_Tarefa proposta 1_.
Responda às perguntas abaixo com base no texto sobre a crise grega:
(a) De quanto é o déficit fiscal da Grécia em relação ao PIB?
(b) Quais países têm exatamente o mesmo perfil da Grécia?
(c) Quais países administram o euro na prática?

Política, Direito & Economia NA REAL

Política & Economia NA REAL n° 98

27/4/2010

 

Grécia : dívida, moeda e ajuste

Muito tem sido comentado sobre a situação econômica da Grécia e sua correspondente influência sobre os mercados mundiais. O pequeno e notável país da Europa tem uma relação dívida sobre o PIB da ordem de mais de 100% e um déficit fiscal de cerca de 13% do PIB. Como se vê, uma situação insustentável, sobretudo depois do débâcle do sistema financeiro norte-americano e sua influência no mundo. Mas perguntamos : há novidade neste fato ? Não, não há. Ele existe há anos e o sistema financeiro internacional continuou financiando irresponsavelmente este cenário. Agora, questiona-se sobre a capacidade de pagamento do país. Uma contradição.

O problema grego não é único

Ocorre que a Grécia não é o único país nesta situação. A Itália, a Espanha e Portugal tem exatamente o mesmo perfil. E certamente merecerão questionamento no futuro sobre a sustentação da capacidade de solvência. Em menor medida, há quem questione o próprio Reino Unido, sócio maior da irresponsabilidade dos EUA na gestão do setor bancário.

O problema é o câmbio

Usualmente, quando países chegam a um cenário como o da Grécia e de outros países da UE, o ajuste é via câmbio : desvaloriza-se as moedas (e, por derivação, os salários) e constrói-se resultados no balanço de pagamentos que restitui a capacidade de pagamento no médio prazo. O risco é a inflação devastar este ajuste. Todavia, os países europeus estão "amarrados" ao euro que, na prática é administrado pela Alemanha e França. Portanto, nenhum dos países mais afetados pelo excesso de endividamento têm, na prática, a opção cambial. 

Um teste para o euro e a UE

Ora, no contexto acima devido, a Alemanha e a França tem de ajudar a viabilizar uma saída para a rolagem das dívidas da Grécia. Todavia, são estes países que mais atrapalham na tentativa do desgastado governo grego em garantir a sua solvência. Angela Merkel e Nicolas Sarkozy se deleitam com a liderança da UE, mas não assumem as responsabilidades de financiar os países mais penalizados pela crise internacional. Uma contradição, protegida pela necessidade de aprovar nos seus respectivos parlamentos o apoio à Grécia.

A opção da moratória

Restaria ao governo helênico exercer a sua soberania e impor uma moratória - negociada ou unilateral - para evitar um desastre na atividade econômica. Se esta opção fosse tomada, certamente o prejuízo à UE seria muito maior de vez que a pressão sobre Portugal, Espanha e Itália passaria a ser gigantesca, além de uma provável desvalorização substantiva do euro. A Grécia resiste à opção da moratória e protege a UE, a mesma que lhe nega franco apoio. Uma contradição que perdurará enquanto o povo grego suportar e não levantar suas fileiras para manter o seu interesse interno o qual sempre prevaleceu em sua história e civilização.

Cadê os profetas ?

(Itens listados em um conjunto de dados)
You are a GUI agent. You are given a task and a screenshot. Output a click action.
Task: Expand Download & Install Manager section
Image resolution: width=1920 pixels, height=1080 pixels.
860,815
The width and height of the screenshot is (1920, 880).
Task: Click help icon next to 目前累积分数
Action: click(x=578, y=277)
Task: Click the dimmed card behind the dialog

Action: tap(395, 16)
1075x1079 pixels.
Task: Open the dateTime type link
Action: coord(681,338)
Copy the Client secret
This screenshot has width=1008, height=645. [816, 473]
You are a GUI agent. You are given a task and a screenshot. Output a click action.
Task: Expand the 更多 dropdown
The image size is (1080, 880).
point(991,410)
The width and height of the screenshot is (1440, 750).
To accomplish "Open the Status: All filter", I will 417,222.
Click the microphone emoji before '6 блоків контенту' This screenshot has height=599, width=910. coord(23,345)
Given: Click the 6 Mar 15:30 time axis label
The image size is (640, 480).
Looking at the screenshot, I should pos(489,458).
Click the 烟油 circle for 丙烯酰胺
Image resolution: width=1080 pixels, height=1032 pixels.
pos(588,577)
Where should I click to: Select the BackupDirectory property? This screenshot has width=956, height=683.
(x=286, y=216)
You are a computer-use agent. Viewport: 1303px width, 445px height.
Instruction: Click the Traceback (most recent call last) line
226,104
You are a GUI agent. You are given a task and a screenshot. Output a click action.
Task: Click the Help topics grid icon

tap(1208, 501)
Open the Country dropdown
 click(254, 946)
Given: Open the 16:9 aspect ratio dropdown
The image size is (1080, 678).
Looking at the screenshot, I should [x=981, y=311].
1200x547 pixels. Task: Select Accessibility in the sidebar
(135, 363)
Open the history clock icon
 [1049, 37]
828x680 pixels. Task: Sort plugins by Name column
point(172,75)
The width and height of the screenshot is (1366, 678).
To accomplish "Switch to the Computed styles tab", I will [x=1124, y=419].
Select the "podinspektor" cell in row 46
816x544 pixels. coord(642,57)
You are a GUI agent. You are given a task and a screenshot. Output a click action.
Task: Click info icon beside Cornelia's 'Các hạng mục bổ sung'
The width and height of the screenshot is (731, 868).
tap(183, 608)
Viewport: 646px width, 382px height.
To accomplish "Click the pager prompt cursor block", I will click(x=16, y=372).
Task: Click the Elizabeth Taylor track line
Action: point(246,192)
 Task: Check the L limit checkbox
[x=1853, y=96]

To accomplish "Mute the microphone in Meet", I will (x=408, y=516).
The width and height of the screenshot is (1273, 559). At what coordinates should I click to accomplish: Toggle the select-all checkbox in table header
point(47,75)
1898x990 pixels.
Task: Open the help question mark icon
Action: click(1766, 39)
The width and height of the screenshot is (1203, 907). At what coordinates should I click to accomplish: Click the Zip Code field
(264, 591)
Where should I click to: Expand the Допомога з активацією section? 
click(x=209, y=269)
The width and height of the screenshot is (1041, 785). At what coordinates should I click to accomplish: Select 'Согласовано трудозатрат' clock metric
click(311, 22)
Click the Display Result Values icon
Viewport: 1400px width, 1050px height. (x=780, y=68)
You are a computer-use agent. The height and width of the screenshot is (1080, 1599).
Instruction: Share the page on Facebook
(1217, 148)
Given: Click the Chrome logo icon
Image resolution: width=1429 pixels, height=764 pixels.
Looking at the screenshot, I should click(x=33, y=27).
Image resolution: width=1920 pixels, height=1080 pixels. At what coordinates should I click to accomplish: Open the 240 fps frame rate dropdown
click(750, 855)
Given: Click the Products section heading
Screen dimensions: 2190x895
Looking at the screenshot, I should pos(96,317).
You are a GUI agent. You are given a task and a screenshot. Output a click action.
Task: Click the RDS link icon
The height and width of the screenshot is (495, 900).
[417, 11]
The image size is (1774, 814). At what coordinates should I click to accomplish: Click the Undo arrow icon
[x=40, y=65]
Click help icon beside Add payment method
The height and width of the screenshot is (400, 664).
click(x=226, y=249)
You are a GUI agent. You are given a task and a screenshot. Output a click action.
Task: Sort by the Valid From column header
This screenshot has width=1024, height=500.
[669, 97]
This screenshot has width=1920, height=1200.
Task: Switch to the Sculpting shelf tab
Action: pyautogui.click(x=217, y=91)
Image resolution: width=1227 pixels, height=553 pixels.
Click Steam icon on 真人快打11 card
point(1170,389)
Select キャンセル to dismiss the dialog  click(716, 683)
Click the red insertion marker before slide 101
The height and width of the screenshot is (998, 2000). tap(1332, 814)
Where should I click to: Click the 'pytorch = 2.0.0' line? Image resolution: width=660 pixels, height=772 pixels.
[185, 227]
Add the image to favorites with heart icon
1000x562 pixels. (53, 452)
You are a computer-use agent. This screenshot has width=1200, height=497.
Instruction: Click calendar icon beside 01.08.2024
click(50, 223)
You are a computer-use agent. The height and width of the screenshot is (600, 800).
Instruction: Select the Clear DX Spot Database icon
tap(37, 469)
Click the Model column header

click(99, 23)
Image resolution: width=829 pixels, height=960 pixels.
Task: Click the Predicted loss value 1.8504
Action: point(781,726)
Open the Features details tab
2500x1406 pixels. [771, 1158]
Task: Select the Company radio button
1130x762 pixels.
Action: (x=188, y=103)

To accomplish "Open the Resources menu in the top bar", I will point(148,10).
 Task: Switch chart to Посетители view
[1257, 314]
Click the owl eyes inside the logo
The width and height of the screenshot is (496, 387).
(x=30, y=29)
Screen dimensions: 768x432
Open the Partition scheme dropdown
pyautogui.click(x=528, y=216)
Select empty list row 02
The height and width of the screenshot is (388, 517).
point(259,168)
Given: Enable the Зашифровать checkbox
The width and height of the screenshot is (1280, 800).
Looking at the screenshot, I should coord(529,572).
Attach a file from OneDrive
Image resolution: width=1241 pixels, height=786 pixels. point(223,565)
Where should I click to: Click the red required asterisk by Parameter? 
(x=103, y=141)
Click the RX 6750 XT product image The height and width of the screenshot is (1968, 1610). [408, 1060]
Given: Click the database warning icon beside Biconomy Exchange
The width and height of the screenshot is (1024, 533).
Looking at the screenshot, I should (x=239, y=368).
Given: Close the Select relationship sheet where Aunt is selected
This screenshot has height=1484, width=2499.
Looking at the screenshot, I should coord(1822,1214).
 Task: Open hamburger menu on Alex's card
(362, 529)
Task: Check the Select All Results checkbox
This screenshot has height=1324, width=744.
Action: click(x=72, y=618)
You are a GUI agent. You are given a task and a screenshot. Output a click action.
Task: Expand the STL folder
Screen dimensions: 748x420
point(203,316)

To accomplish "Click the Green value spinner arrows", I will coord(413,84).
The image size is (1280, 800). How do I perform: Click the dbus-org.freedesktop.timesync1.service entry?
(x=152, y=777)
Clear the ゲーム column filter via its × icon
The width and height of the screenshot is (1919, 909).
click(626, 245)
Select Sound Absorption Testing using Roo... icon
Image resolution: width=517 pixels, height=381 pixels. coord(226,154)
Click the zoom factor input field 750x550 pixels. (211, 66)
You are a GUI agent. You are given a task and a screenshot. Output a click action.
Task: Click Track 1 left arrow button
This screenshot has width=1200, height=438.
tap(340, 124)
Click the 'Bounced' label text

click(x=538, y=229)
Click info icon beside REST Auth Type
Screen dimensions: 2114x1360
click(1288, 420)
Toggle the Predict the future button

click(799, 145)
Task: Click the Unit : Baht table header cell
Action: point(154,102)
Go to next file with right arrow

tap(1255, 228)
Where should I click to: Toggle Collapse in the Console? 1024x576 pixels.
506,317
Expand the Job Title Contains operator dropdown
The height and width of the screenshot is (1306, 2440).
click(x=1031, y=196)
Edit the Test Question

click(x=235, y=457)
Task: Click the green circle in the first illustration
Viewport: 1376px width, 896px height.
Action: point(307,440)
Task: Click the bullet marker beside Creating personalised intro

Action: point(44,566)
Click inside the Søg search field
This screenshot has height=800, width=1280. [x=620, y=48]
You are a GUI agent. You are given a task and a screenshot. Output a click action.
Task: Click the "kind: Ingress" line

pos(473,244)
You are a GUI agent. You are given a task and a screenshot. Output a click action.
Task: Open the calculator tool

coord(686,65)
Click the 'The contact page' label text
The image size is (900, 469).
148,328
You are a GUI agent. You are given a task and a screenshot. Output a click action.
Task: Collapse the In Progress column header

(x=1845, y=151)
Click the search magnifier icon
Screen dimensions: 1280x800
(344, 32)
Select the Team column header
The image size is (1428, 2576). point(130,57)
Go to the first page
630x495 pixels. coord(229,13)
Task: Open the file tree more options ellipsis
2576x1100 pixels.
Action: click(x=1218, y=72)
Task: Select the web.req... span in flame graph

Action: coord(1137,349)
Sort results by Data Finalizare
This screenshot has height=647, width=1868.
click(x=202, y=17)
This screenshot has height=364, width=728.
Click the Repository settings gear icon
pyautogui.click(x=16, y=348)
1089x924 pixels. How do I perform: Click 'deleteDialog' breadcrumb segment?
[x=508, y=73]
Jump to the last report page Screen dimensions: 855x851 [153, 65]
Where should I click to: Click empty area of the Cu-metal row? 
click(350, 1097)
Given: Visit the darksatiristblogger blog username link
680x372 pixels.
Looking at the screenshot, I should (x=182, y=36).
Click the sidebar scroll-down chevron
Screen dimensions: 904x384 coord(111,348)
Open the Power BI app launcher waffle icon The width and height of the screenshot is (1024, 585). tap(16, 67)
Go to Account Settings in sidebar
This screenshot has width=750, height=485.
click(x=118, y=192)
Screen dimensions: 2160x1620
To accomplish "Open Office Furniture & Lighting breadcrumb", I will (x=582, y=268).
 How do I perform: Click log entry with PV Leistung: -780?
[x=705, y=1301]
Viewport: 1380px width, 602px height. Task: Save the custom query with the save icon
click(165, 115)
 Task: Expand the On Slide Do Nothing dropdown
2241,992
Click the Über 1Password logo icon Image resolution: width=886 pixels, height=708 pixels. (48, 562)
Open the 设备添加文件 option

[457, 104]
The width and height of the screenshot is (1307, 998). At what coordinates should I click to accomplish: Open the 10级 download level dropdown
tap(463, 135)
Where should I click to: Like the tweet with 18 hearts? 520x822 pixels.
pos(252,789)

_Tarefa proposta 2_. Repita sem alterações o trecho das linhas fornecidas que começa na linha que contém "You are a computer-use agent. This" e termina na linha que contém "Action: click(x=72, y=618)", incluindo ambas.

_Resposta completa 1_.
(a) Cerca de 13% do PIB.
(b) Itália, Espanha e Portugal.
(c) Alemanha e França.

_Resposta completa 2_.
You are a computer-use agent. This screenshot has width=1200, height=497.
Instruction: Click calendar icon beside 01.08.2024
click(50, 223)
You are a computer-use agent. The height and width of the screenshot is (600, 800).
Instruction: Select the Clear DX Spot Database icon
tap(37, 469)
Click the Model column header

click(99, 23)
Image resolution: width=829 pixels, height=960 pixels.
Task: Click the Predicted loss value 1.8504
Action: point(781,726)
Open the Features details tab
2500x1406 pixels. [771, 1158]
Task: Select the Company radio button
1130x762 pixels.
Action: (x=188, y=103)

To accomplish "Open the Resources menu in the top bar", I will point(148,10).
 Task: Switch chart to Посетители view
[1257, 314]
Click the owl eyes inside the logo
The width and height of the screenshot is (496, 387).
(x=30, y=29)
Screen dimensions: 768x432
Open the Partition scheme dropdown
pyautogui.click(x=528, y=216)
Select empty list row 02
The height and width of the screenshot is (388, 517).
point(259,168)
Given: Enable the Зашифровать checkbox
The width and height of the screenshot is (1280, 800).
Looking at the screenshot, I should coord(529,572).
Attach a file from OneDrive
Image resolution: width=1241 pixels, height=786 pixels. point(223,565)
Where should I click to: Click the red required asterisk by Parameter? 
(x=103, y=141)
Click the RX 6750 XT product image The height and width of the screenshot is (1968, 1610). [408, 1060]
Given: Click the database warning icon beside Biconomy Exchange
The width and height of the screenshot is (1024, 533).
Looking at the screenshot, I should (x=239, y=368).
Given: Close the Select relationship sheet where Aunt is selected
This screenshot has height=1484, width=2499.
Looking at the screenshot, I should coord(1822,1214).
 Task: Open hamburger menu on Alex's card
(362, 529)
Task: Check the Select All Results checkbox
This screenshot has height=1324, width=744.
Action: click(x=72, y=618)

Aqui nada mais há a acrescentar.